» **Selected extract**
Now that we can collapse to mTHPs lets update the admin guide to
reflect these changes and provide proper guidance on how to utilize it.

Reviewed-by: Lorenzo Stoakes <ljs@kernel.org>
Reviewed-by: Bagas Sanjaya <bagasdotme@gmail.com>
Signed-off-by: Nico Pache <npache@redhat.com>
---
 Documentation/admin-guide/mm/transhuge.rst | 50 +++++++++++++---------
 1 file changed, 30 insertions(+), 20 deletions(-)

diff --git a/Documentation/admin-guide/mm/transhuge.rst b/Documentation/admin-guide/mm/transhuge.rst
index 80a4d0bed70b..644869d3adfd 100644
--- a/Documentation/admin-guide/mm/transhuge.rst
+++ b/Documentation/admin-guide/mm/transhuge.rst
@@ -63,7 +63,8 @@ often.
 THP can be enabled system wide or restricted to certain tasks or even
 memory ranges inside task's address space. Unless THP is completely
 disabled, there is ``khugepaged`` daemon that scans memory and
-collapses sequences of basic pages into PMD-sized huge pages.
+collapses sequences of basic pages into huge pages of either PMD size
+or mTHP sizes, if the system is configured to do so.
 
 The THP behaviour is controlled via :ref:`sysfs <thp_sysfs>`
 interface and using madvise(2) and prctl(2) system calls.
@@ -219,10 +220,10 @@ this behaviour by writing 0 to shrink_underused, and enable it by writing
 	echo 0 > /sys/kernel/mm/transparent_hugepage/shrink_underused
 	echo 1 > /sys/kernel/mm/transparent_hugepage/shrink_underused
 
-khugepaged will be automatically started when PMD-sized THP is enabled
+khugepaged will be automatically started when any THP size is enabled
 (either of the per-size anon control or the top-level control are set
 to "always" or "madvise"), and it'll be automatically shutdown when
-PMD-sized THP is disabled (when both the per-size anon control and the
+all THP sizes are disabled (when both the per-size anon control and the
 top-level control are "never")
 
 process THP controls
@@ -264,11 +265,6 @@ support the following arguments::
 Khugepaged controls
 -------------------
 
-.. note::
-   khugepaged currently only searches for opportunities to collapse to
-   PMD-sized THP and no attempt is made to collapse to other THP
-   sizes.

» **Data provided**
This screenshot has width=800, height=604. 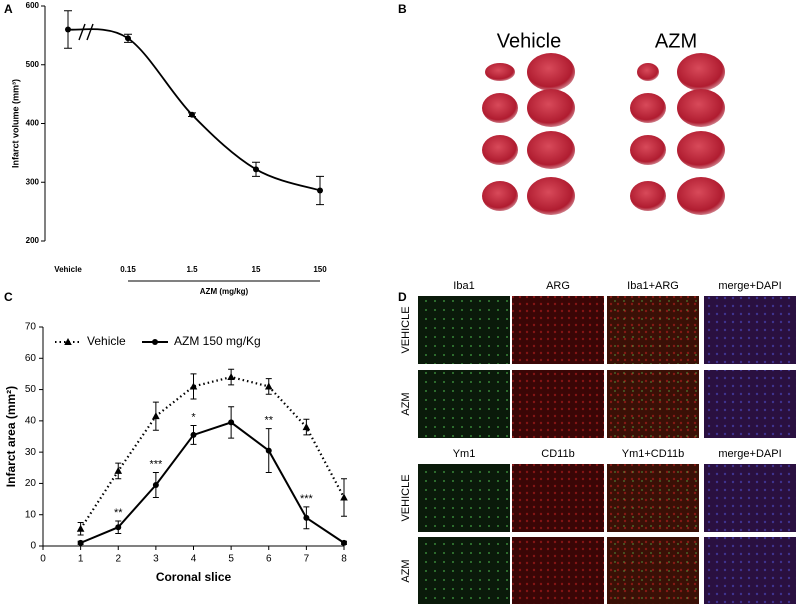 I want to click on y-tick-label: 40, so click(x=31, y=420).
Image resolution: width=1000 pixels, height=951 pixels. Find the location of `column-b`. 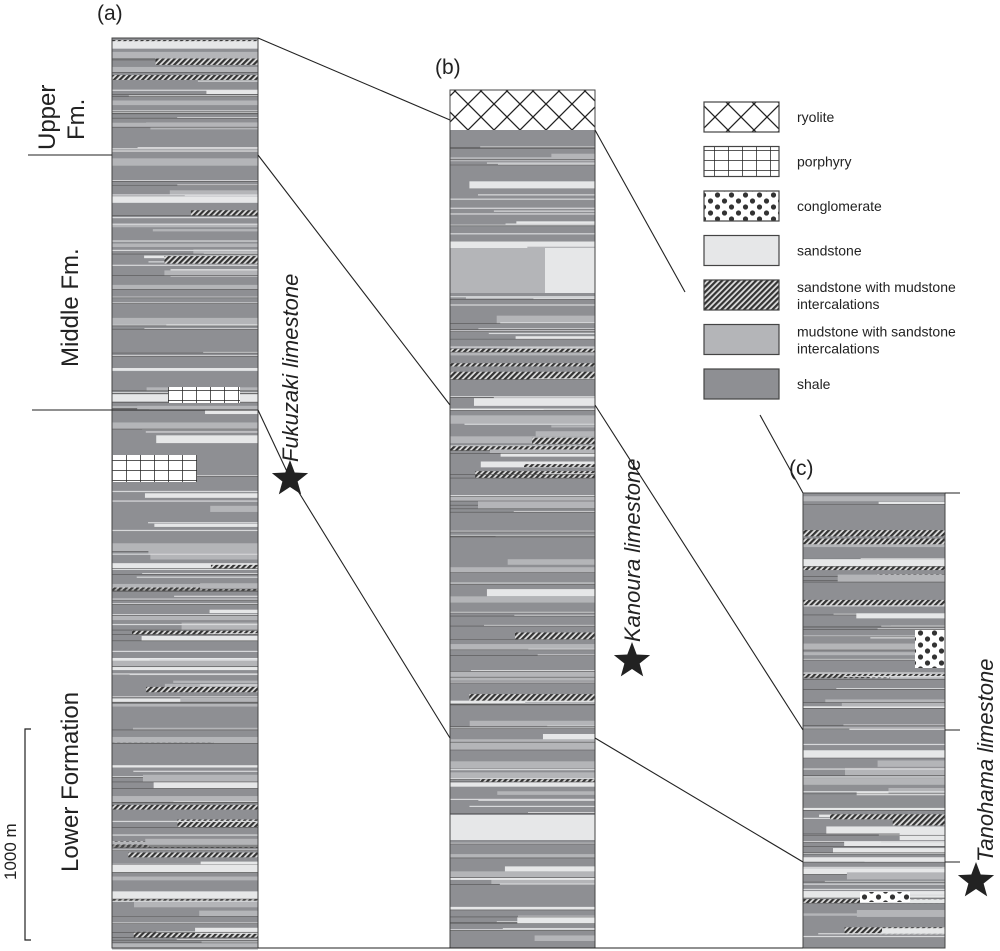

» **Problem set**
A. How many insertions and deletions does the documentation patch report?
B. Reproduce part of the documentation patch, beginning at the words "diff --git a/Documentation/admin-guide/mm/transhuge.rst" and stopping after "prctl(2) system calls.".

» **Answers for this exercise**
A. 30 insertions and 20 deletions.

B.
diff --git a/Documentation/admin-guide/mm/transhuge.rst b/Documentation/admin-guide/mm/transhuge.rst
index 80a4d0bed70b..644869d3adfd 100644
--- a/Documentation/admin-guide/mm/transhuge.rst
+++ b/Documentation/admin-guide/mm/transhuge.rst
@@ -63,7 +63,8 @@ often.
 THP can be enabled system wide or restricted to certain tasks or even
 memory ranges inside task's address space. Unless THP is completely
 disabled, there is ``khugepaged`` daemon that scans memory and
-collapses sequences of basic pages into PMD-sized huge pages.
+collapses sequences of basic pages into huge pages of either PMD size
+or mTHP sizes, if the system is configured to do so.
 
 The THP behaviour is controlled via :ref:`sysfs <thp_sysfs>`
 interface and using madvise(2) and prctl(2) system calls.